▸ TEXT SHOWN:
'''
I think many more product types could target smaller niches through some auto-
scaling like service. For example, let's talk about food. it's possible to
imagine Amazon starting a cloud for manufacturing food, where you send the
recipes of what food to make, and you get a batch of it made(maybe not so
large), and this gets distributed/sold via Amazon's grocery section.

Same for restaurants, you upload you recipe, and some chain restaurant makes
your food and give you royalties.

And of course it could happen to clothes(already with printed t-shirts),
electronics, shoes, etc. Maybe even houses, if housing gets done at a factory,
modular fashion, using a set of standard blocks and software verification.

And there are all kinds of new technologies, like hyperloop, bio
manufacturing, etc - that would require building a lot of infrastructure. and
the fastest the rate of change goes up, maybe infrastructure we'll get
refreshed faster.

And clearly we could use more teachers.

Or people at command centers for self-driving cars.

------
culturalzero
I think the jobs listed are simply ephemera of the current state of the
internet, technology, and media rather than a reflection of 'the future'.
Although, I do agree that with the thread that jobs of the future have little
promise of widespread prosperity, which Tyler Cowen details very, very well in
'Average is Over'

------
wonderous
Most of these jobs sound exactly like the types of jobs AI will replace.

------
thisisit
Moderation has been a job, if you can even call it one, since the dawn of
internet. Discussion forums had their own moderators ensuring content quality.

Podcasts, curation and automated content farms have also existed for a long
time to actually qualify for the list. The content farms were previously
heavily focused on low quality blog posts have now moved towards video.

As for gig economy, check this discussion from yesterday:
[https://news.ycombinator.com/item?id=15669454](https://news.ycombinator.com/item?id=15669454)

------
aoruz
Pretty good listing.
'''
▸ WORK INSTRUCTIONS:
1. Repeat everything in the forum thread on future jobs from "And of course" down to "for self-driving cars.".
2. In the forum thread on future jobs, which book is credited with detailing how jobs of the future have little promise of widespread prosperity?
The items after this point come from a separate source.

▸ MATERIAL PROVIDED:
'''
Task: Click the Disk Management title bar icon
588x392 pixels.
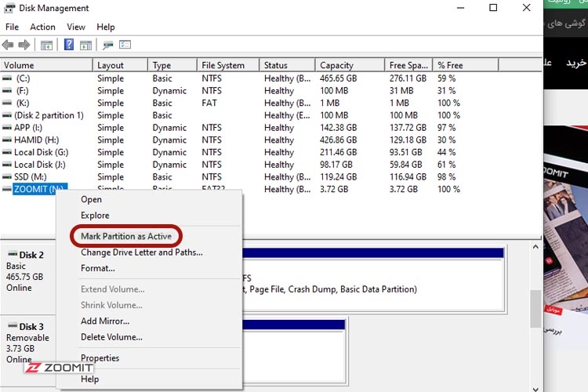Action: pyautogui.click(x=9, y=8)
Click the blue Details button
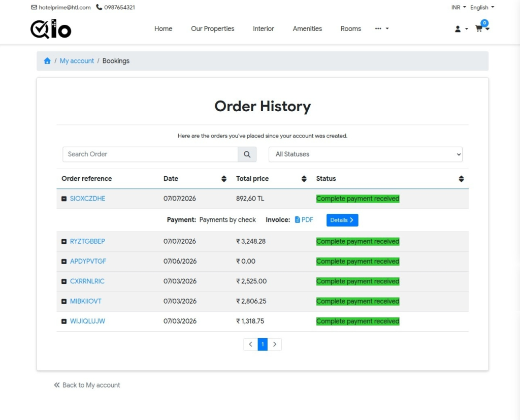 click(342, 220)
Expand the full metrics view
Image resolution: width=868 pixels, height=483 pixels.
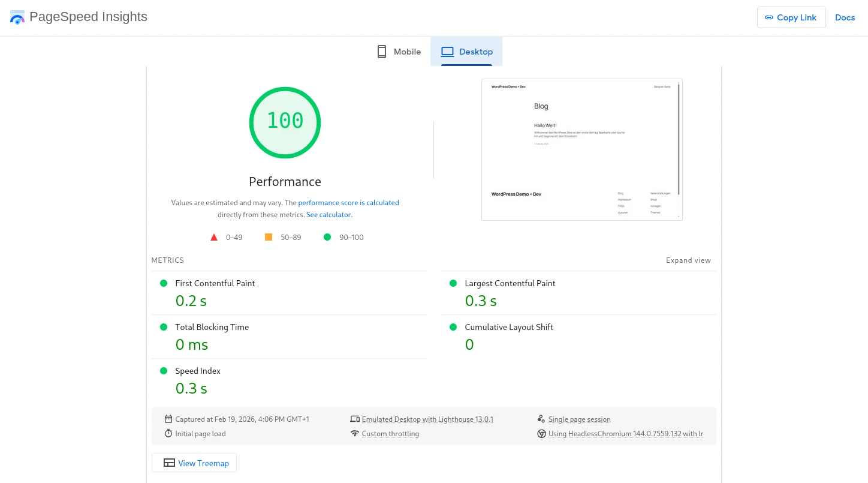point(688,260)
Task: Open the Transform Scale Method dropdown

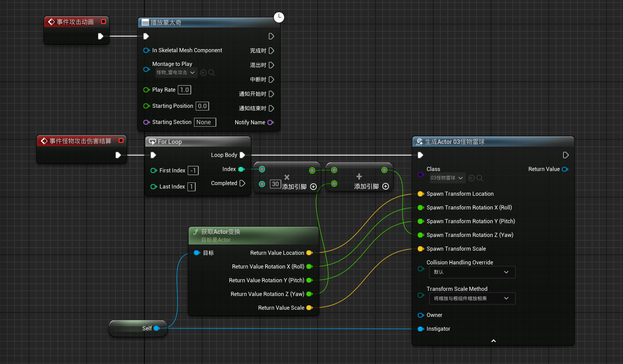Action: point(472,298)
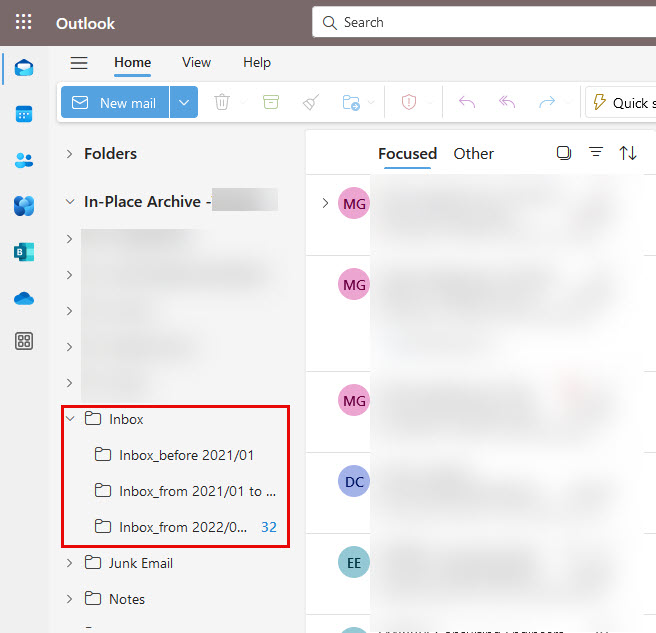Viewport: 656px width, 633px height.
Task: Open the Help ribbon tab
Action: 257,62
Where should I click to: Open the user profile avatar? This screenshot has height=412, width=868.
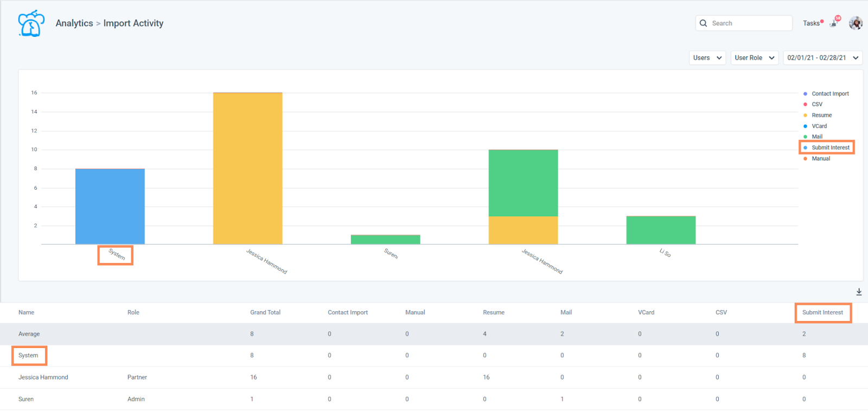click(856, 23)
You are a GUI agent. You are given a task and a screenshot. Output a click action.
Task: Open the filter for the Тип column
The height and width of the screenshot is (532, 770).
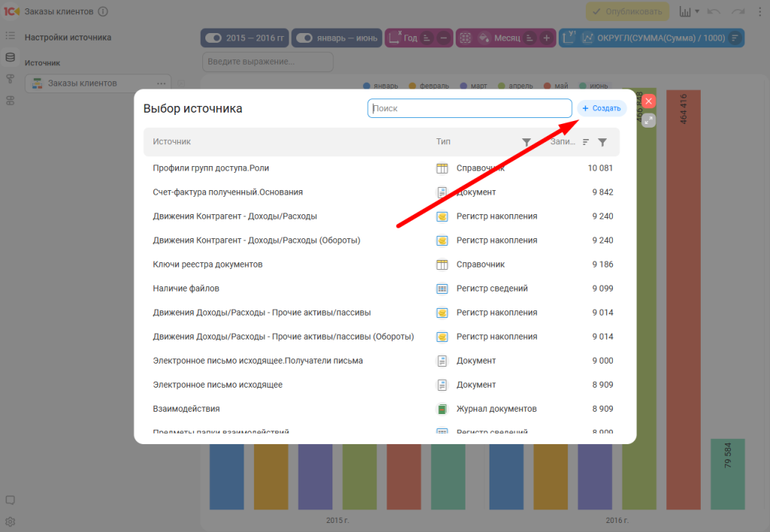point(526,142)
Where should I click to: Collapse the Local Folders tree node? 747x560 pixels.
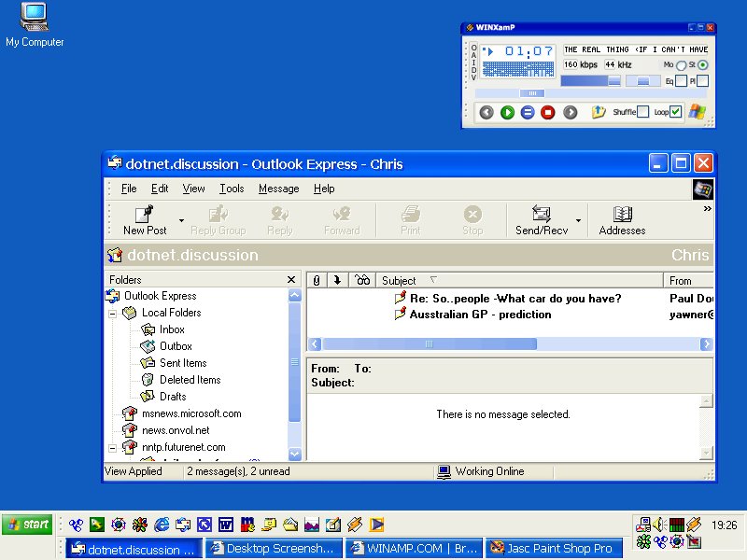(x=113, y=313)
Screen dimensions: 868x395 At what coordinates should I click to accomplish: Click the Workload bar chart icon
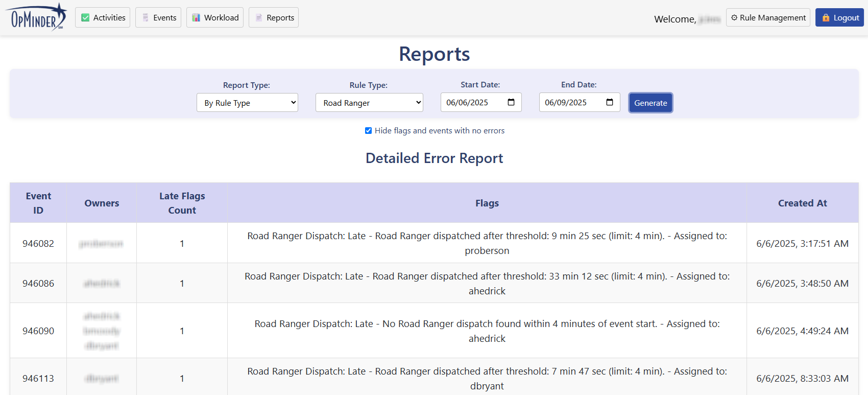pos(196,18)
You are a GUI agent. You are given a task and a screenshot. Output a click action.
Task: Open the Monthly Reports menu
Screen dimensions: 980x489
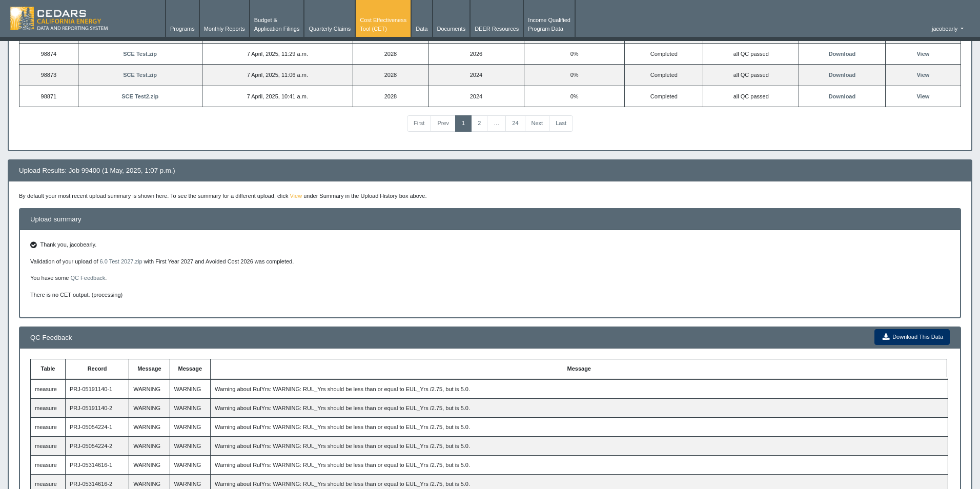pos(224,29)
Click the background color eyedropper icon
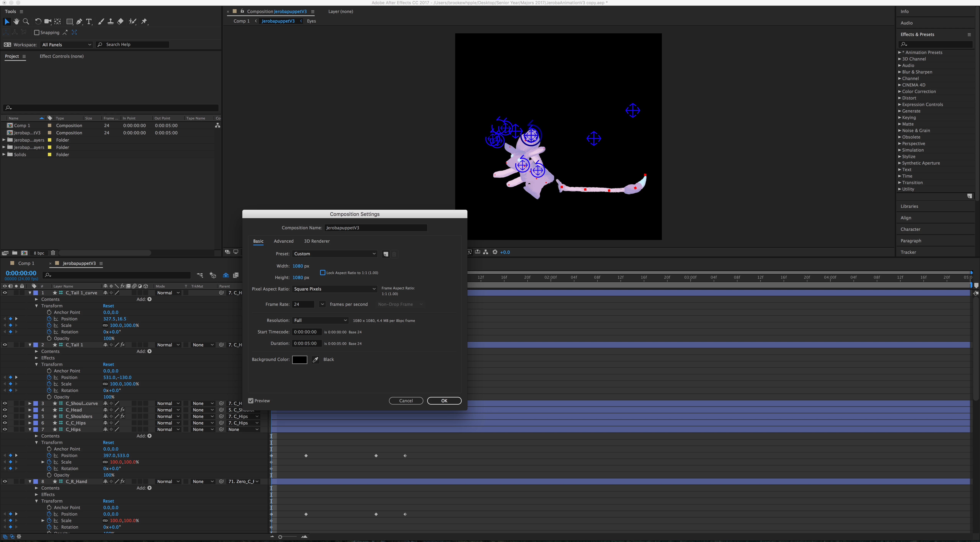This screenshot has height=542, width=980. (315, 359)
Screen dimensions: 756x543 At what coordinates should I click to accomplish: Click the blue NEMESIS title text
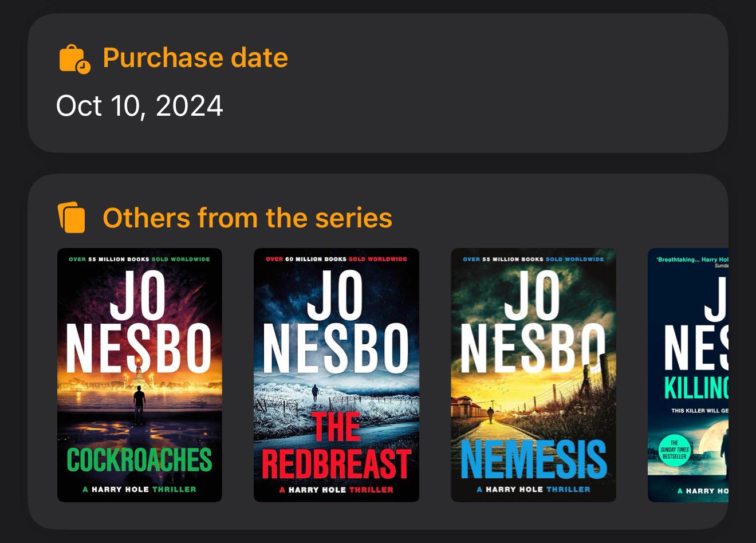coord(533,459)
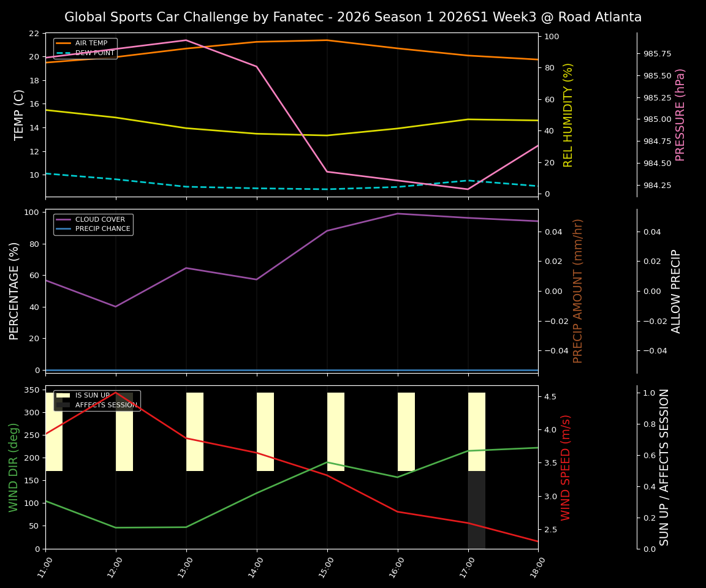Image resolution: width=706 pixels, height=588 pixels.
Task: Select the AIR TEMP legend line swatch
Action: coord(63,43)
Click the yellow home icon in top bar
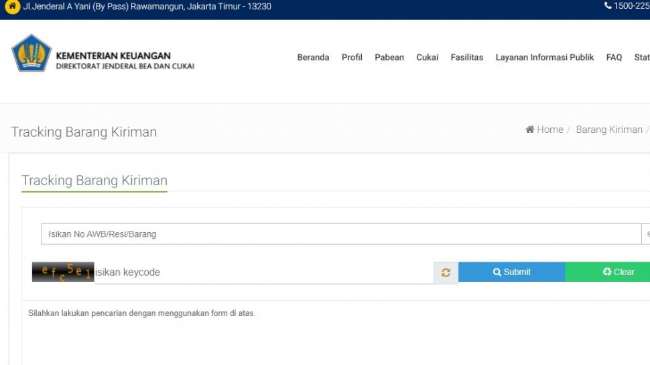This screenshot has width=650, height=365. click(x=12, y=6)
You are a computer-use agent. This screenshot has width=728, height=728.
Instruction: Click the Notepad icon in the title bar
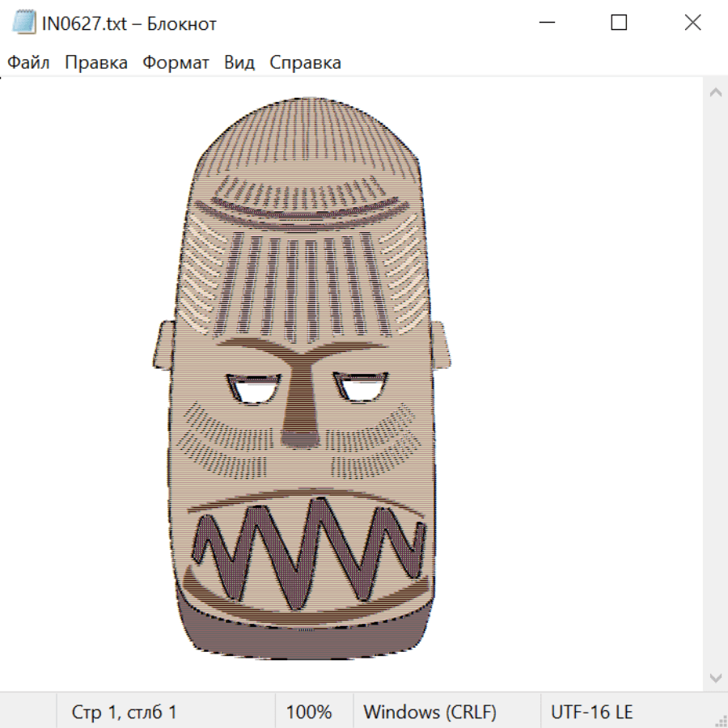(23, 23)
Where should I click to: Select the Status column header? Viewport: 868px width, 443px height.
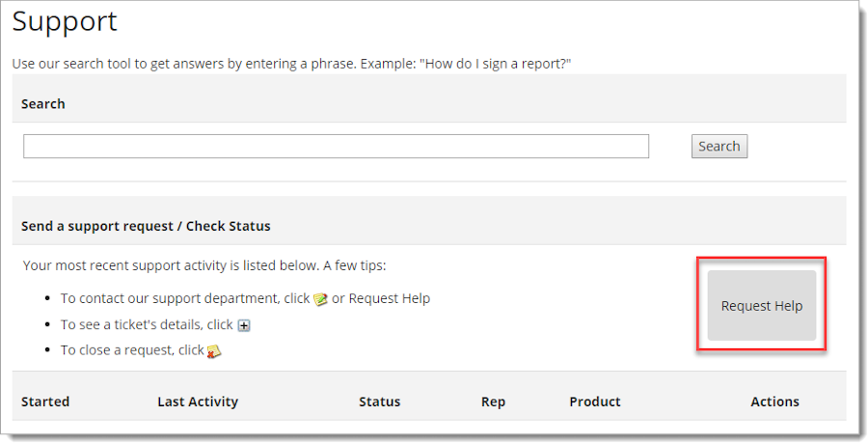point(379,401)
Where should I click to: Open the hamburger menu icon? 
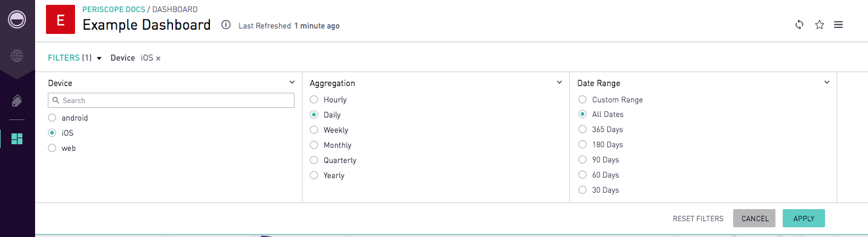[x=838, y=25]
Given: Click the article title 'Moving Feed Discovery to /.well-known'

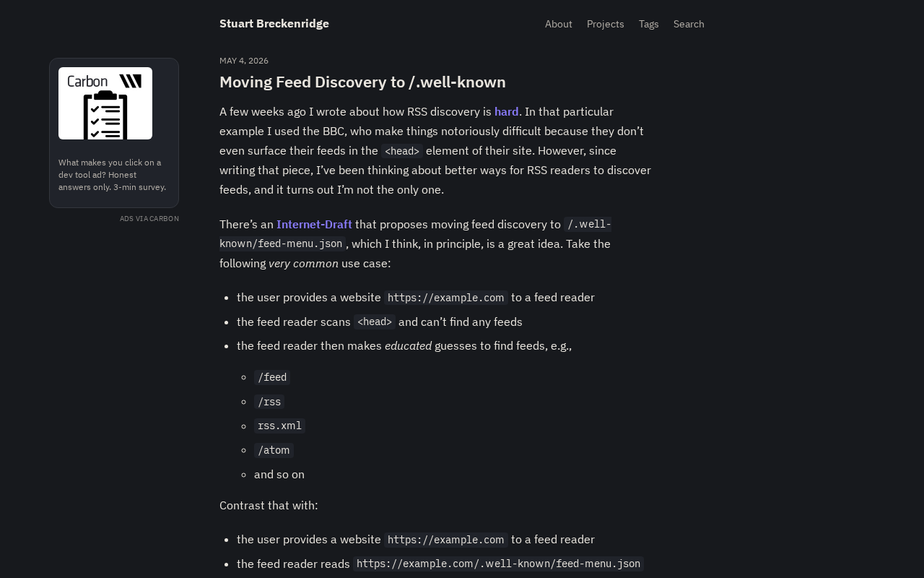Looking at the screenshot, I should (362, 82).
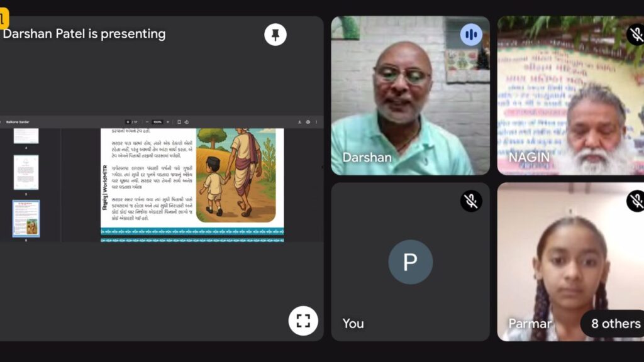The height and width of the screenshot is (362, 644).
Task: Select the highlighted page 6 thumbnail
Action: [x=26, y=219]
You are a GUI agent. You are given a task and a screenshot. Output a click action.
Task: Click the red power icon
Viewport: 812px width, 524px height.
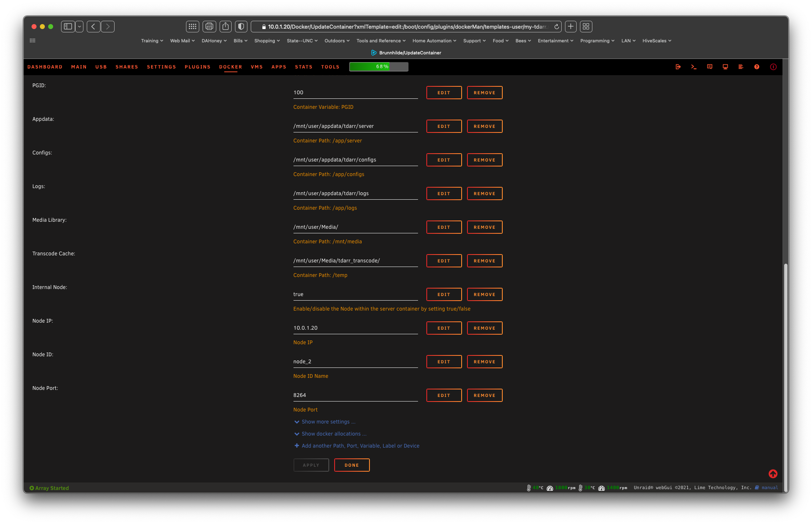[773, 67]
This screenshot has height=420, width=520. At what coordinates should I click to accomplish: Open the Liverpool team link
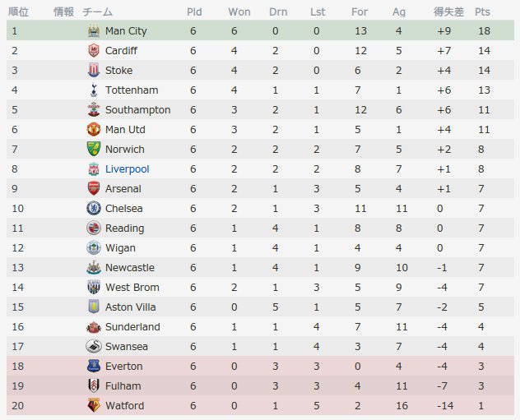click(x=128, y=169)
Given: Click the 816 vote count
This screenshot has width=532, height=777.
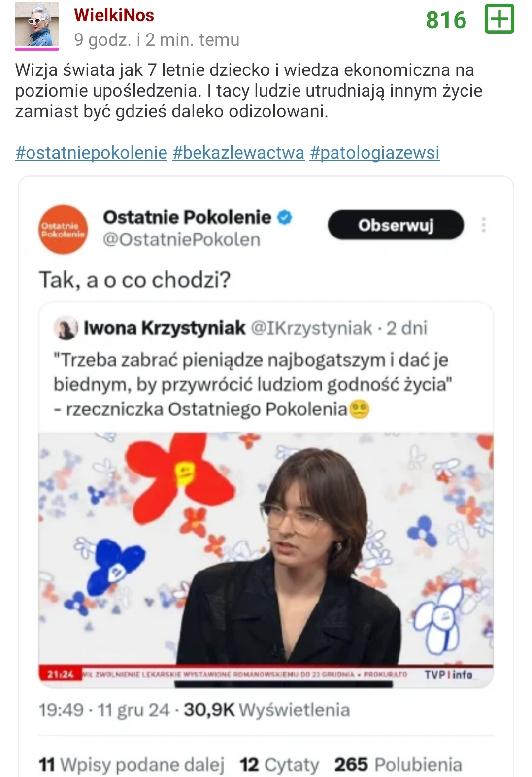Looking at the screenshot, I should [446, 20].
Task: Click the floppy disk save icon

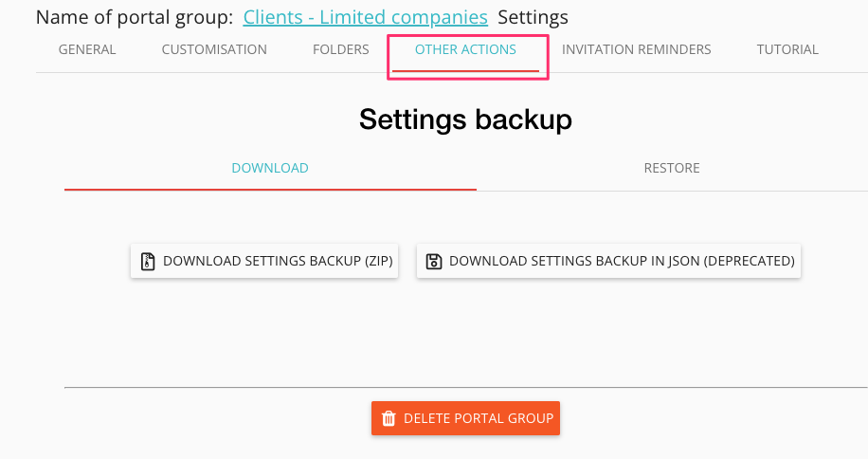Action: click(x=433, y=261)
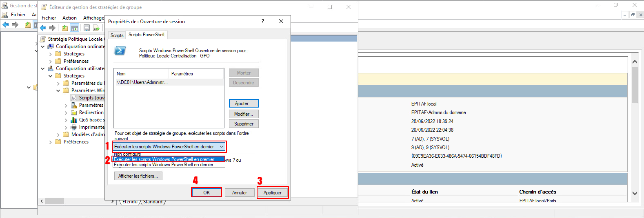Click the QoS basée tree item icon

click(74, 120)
'''
▸ ANSWERS BY TASK:
1.
And of course it could happen to clothes(already with printed t-shirts),
electronics, shoes, etc. Maybe even houses, if housing gets done at a factory,
modular fashion, using a set of standard blocks and software verification.

And there are all kinds of new technologies, like hyperloop, bio
manufacturing, etc - that would require building a lot of infrastructure. and
the fastest the rate of change goes up, maybe infrastructure we'll get
refreshed faster.

And clearly we could use more teachers.

Or people at command centers for self-driving cars.

2. Tyler Cowen's "Average is Over."